World Book Day 2021: our favourite dyslexia-friendly books!
This World Book Day let’s celebrate accessible and inclusive literature! We’ve pulled together recommendations from the DYT team and the wider DYT Community to compile a list of our favourite dyslexia-friendly books for readers of all ages and reading levels. For more ideas, check out specialist publishers Barrington Stoke.
Click here for our top tips for encouraging learners with literacy difficulties to engage with reading.

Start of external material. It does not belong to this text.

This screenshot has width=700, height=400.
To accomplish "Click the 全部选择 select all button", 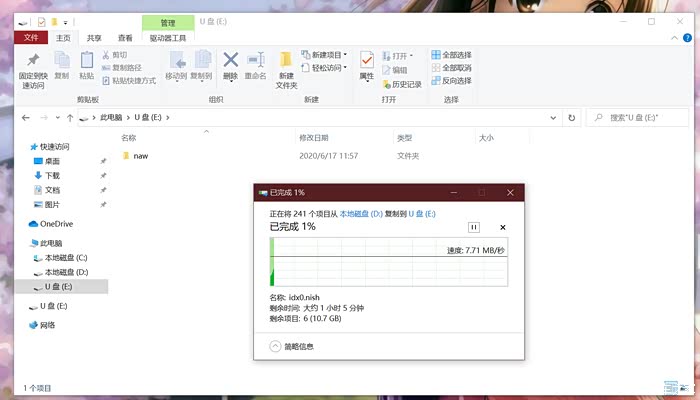I will click(451, 55).
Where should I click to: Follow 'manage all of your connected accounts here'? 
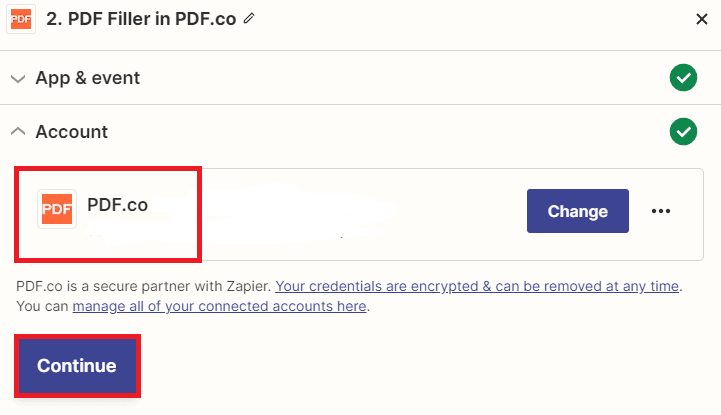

You Choose Your Dreams – Pippa Goodhart
Recommended by our Consultant Teacher, Kelly Challis, ‘You Choose Your Dreams‘ is one of many interactive children’s books and is perfect for encouraging imagination and prediction. Its illustrations help bring the book to life and will take learners on a new journey with every read.
The Princess in Black – Sharon Hale and Dean Hale
‘The Princess in Black‘ provides an alternate to the standard princess story. Featuring a strong female lead character, this princess ditches her flouncy dresses to fight monsters. With fun, cartoon-style pictures, this is an easy and engaging read for both girls and boys. The series is also available as audiobooks – ideal for learners with more severe literacy difficulties.
Tuesday – David Wiesner
Recommended by our DYT Community, ‘Tuesday‘ is a mostly-wordless picture book and is a great choose for learners in both Key Stage 1 and 2. It encourages discussion without requiring learners to read masses of text, and the illustrations will draw in even reluctant readers.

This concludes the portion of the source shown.